Stated exercise: Count the lines in the entries below that contain the word "label", and reply with only that number.
** START OF Records **
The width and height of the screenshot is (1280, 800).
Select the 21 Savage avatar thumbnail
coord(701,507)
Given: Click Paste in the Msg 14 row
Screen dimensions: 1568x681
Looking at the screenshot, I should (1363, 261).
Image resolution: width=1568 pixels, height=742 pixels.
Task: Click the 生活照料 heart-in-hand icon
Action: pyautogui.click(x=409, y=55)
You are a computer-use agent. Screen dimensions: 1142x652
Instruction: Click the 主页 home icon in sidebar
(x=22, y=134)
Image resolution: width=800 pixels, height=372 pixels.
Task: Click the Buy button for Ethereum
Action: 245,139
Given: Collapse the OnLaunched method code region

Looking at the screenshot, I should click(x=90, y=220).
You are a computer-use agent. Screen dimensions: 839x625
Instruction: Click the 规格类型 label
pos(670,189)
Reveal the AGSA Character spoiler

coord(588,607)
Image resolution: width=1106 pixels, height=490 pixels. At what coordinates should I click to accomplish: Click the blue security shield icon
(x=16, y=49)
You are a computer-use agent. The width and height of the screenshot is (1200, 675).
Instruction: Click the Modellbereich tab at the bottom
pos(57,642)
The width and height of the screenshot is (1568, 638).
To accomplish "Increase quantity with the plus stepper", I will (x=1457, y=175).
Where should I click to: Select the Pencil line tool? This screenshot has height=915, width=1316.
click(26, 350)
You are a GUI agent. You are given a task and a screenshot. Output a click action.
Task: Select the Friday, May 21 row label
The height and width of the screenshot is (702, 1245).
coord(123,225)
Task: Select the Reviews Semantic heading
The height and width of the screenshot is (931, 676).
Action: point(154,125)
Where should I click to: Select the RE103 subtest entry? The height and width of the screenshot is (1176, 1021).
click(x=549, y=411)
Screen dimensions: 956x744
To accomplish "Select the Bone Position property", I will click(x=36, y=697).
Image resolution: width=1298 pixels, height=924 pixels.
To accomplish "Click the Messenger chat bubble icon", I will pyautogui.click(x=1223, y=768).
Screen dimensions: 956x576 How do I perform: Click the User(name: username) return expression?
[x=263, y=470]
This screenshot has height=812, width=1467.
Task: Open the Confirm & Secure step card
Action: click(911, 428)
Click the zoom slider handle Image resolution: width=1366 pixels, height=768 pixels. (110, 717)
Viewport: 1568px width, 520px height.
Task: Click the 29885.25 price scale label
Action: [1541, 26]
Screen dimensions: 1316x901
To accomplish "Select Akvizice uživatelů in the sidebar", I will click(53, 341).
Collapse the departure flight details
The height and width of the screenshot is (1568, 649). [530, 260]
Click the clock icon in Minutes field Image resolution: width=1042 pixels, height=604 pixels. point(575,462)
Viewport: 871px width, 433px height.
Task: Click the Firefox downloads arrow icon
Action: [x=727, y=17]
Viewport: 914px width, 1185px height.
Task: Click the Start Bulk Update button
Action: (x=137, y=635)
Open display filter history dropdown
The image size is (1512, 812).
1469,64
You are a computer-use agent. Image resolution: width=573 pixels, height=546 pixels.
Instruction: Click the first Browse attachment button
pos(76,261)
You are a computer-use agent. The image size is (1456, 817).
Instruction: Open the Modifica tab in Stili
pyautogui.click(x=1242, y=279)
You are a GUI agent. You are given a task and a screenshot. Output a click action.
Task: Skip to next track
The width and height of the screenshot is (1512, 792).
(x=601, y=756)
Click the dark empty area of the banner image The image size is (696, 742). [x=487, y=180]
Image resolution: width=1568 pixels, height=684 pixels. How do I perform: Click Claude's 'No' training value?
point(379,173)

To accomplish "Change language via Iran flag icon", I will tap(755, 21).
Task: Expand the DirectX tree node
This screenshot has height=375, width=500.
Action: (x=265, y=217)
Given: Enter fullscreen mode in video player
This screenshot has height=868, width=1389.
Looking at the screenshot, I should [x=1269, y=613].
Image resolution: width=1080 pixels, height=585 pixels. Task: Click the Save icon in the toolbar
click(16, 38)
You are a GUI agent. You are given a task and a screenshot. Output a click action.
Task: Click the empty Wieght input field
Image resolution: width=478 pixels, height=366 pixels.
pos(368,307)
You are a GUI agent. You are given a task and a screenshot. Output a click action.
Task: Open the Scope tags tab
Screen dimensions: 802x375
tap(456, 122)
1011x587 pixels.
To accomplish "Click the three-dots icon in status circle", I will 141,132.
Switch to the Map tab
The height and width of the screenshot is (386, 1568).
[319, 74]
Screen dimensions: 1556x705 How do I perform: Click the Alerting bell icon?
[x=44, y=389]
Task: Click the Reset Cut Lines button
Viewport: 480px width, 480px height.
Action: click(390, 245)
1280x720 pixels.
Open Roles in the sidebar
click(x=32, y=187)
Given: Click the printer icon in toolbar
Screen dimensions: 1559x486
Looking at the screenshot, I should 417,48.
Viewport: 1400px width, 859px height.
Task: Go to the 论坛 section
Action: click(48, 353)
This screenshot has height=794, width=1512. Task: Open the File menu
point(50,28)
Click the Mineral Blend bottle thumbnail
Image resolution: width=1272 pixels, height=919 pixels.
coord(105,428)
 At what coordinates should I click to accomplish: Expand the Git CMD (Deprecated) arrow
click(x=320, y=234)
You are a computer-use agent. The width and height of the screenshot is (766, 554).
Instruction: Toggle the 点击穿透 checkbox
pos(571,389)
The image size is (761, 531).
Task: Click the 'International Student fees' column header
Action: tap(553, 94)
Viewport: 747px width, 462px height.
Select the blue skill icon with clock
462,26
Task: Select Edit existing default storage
** END OF Records **
Task response: 3